Nelle carte, assieme al nome di Montezemolo figurano anche i nomi delle banche Unicredit e Ubi. “Mossack Fonseca non risulta essere un consulente fiscale della capogruppo – ha replicato un portavoce di Unicredit” ma per il settimanale “la banca milanese ha avuto relazioni d’affari con lo studio panamense per la gestione di circa 80 società offshore, come la Baracaldo inc. e la Overshoot inc. entrambe di Panama, oppure la Nemo partners Ltd, registrata alle Isole Vergini britanniche. Ma nel 2010 Unicredit prende le distanze”. Ubi banca invece, sarebbe entrato in contatto con Mossack Fonseca per affari del Lussemburgo anche se la banca garantisce: “Non abbiamo società controllate in quelle località”. Secondo il settimanale nei documenti ci sarebbe però traccia di conversazioni avvenute tra i manager di Ubi banca in Lussembrugo e quelli di Mossack Fonseca.
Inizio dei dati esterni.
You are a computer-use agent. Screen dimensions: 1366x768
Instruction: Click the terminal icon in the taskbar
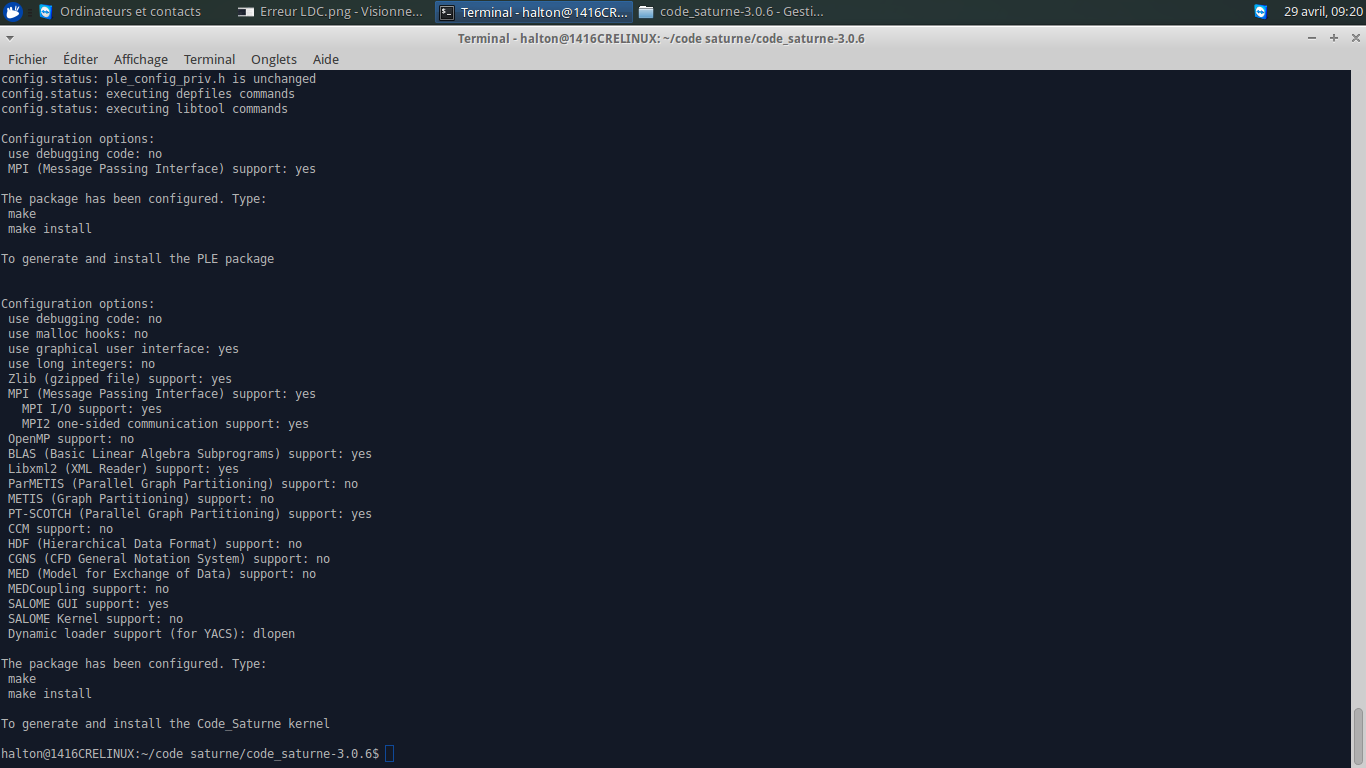[447, 12]
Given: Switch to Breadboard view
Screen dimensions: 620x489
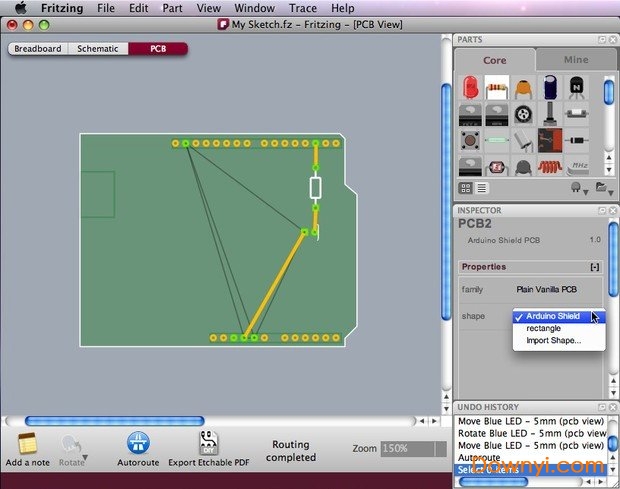Looking at the screenshot, I should click(37, 48).
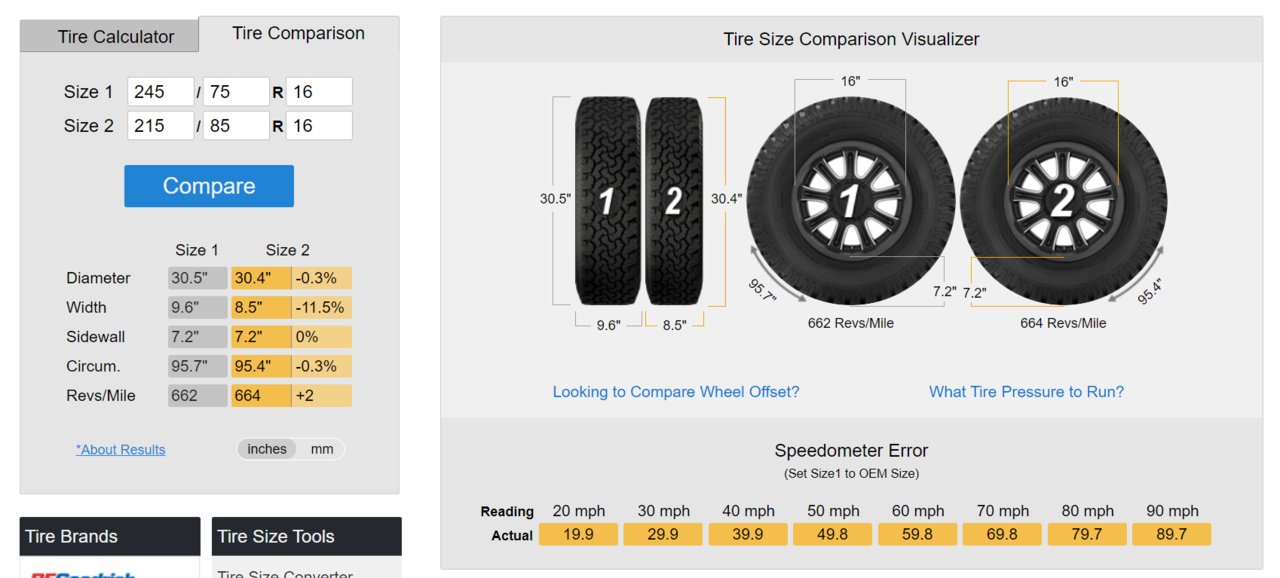Select the Tire Comparison tab

click(299, 34)
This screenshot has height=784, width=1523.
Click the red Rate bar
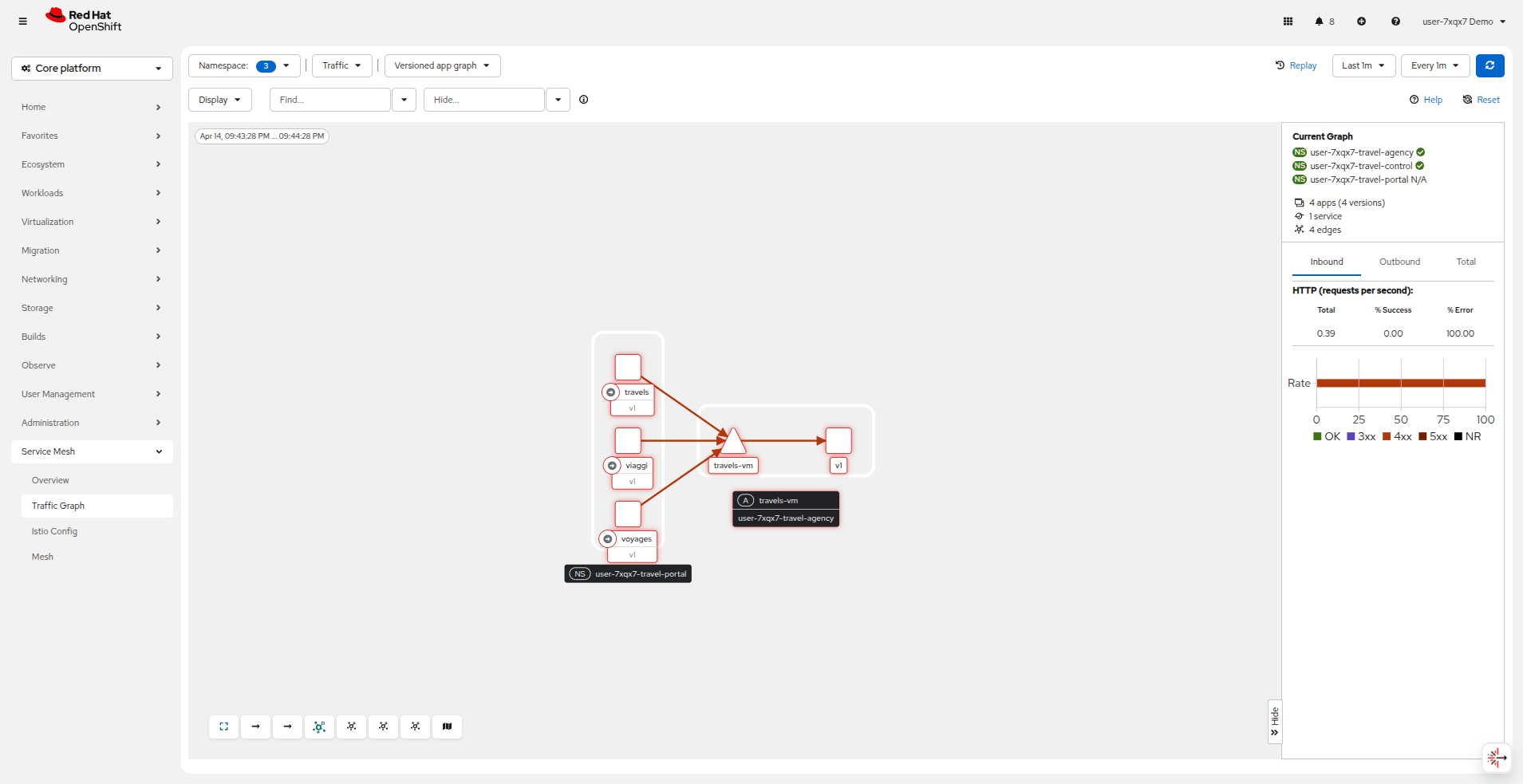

Nelle carte figura anche il nome dell’ex pilota di Formula Uno Jarno Trulli, azionista della Baker street sa, “una società registrata nelle isole Seychelles e creata con l’assistenza dei legali dello studio Mossack Fonseca”. Il campione sarebbe andato offshore “grazie all’intermediazione del Credit Foncier Monaco, uno degli istituti di credito più forti sulla piazza di Montecarlo. Questo è quanto risulta dalle carte ufficiali, ma Trulli, contattato da l’Espresso tramite il suo manager, non ha risposto alle richieste di chiarimenti”.

Nella documentazione si fa anche il nome di Oscer Rovelli, uno dei figli dell’imprenditore a capo del gruppo chimico Sir e titolare, secondo i file di Mossack Fonseca della Countryside Group Ltd delle Seychelles. Questa società però non fa parte “dell’elenco di offshore estere indagate dagli investigatori” per la vicenda giudiziaria conclusa nel 2006 in Cassazione che stabiliva “che la famiglia si era comprata la sentenza del Tribunale di Roma che le assegnava un risarcimento del valore di quasi 400 milioni di euro nei confronti dell’Imi, la banca che aveva suo tempo finanziato la Sir”. Contattato da L’Espresso, Rovelli ha detto tramite il suo avvocato di “non avere alcun ricordo di quella società”.

Nei file di Mossack Fonseca c’è infine Giuseppe Donaldo Nicosia, imprenditore pubblicitario accusato di bancarotta fraudolenta e socio dell’ex senatore forzista Marcello Dell’Utri, in carcere per una condanna a sette anni per concorso esterno in associazione mafiosa. I due erano soci della Tomé Advertising SL una società spagnola “servita secondo le accuse della Guardia di Finanza per una truffa da 43 milioni all’Erario”. L’Espresso scrive che “secondo le indagini della Guardia di Finanza, Nicosia avrebbe reinvestito i proventi della presunta frode in acquisti di lusso: Rolls Royce, Harley Davidson, scuderie di cavalli” e “in un doppio appartamento acquistato nel 2006 a New York: il Cityspire Condominium, al 150 West 56th Street”.

In breve tempo Nicosia “costituisce due offshore: il 20 maggio 2011 Darion Trading, alle British Virgin Islands, e, il 13 giugno, Amadocia, nel Delaware americano” per poi vendere “per 3,2 milioni di dollari l’appartamento di Manhattan a se stesso, cioè alla Amadocia, controllata da Darion Trading”. Su quell’immobile, conclude il settimanale, “pendeva una richiesta di sequestro proveniente da Milano, presa in esame negli Usa nel marzo 2015, ma approvata dal giudice Richard Roberts appena lo scorso 1 marzo. In autunno Nicosia lo aveva già ceduto per 3,7 milioni”.